# GIVEN RECORDS
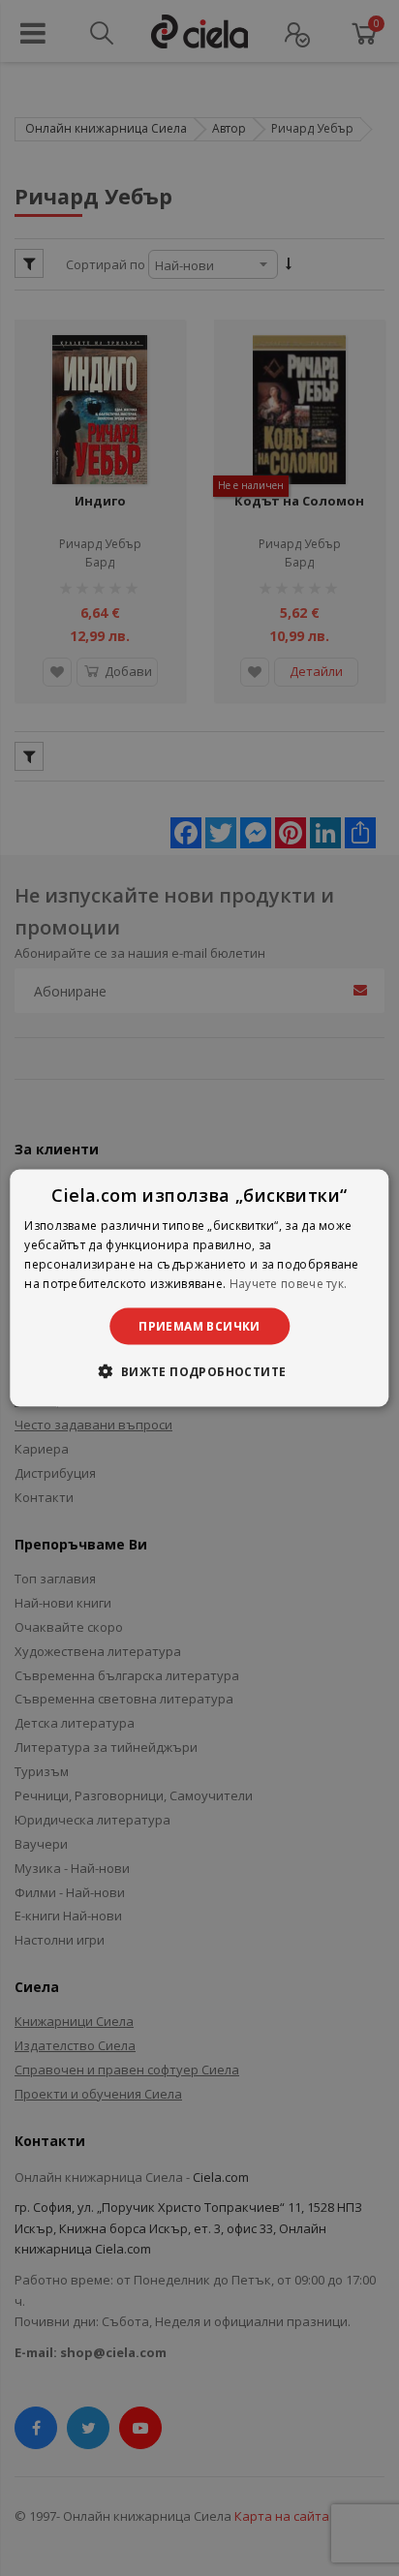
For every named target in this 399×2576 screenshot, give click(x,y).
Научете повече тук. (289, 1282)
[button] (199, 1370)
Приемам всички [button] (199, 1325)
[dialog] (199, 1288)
...
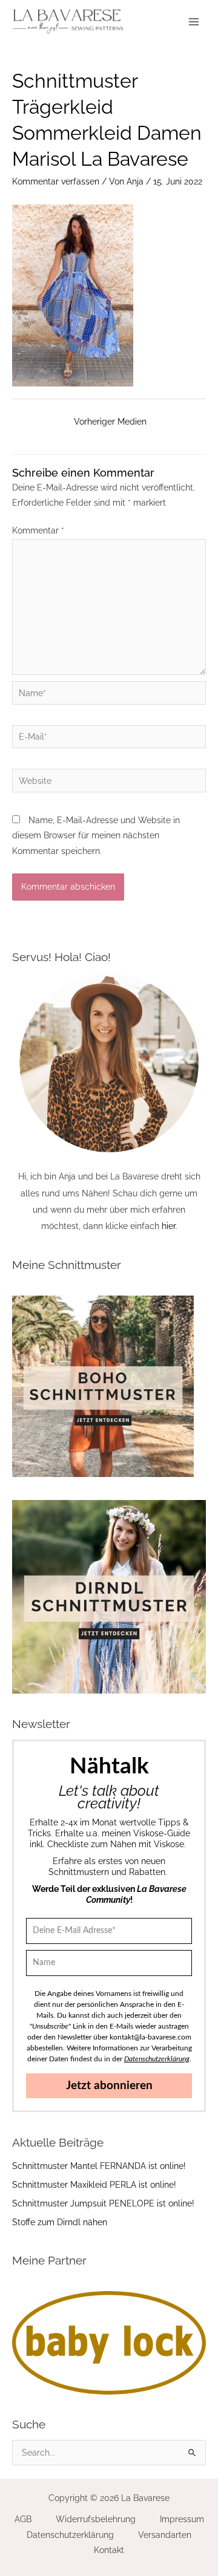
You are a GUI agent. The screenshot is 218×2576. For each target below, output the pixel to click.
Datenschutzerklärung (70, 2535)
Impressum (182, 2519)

# WORK REQUIRED
Take the stretch of lines above from the one containing "For every named" through the one containing "[dialog] (199, 1288)" and repeat it exactly, adding no other line.

# EXERCISE RESULT
For every named target in this 399×2576 screenshot, give click(x,y).
Научете повече тук. (289, 1282)
[button] (199, 1370)
Приемам всички [button] (199, 1325)
[dialog] (199, 1288)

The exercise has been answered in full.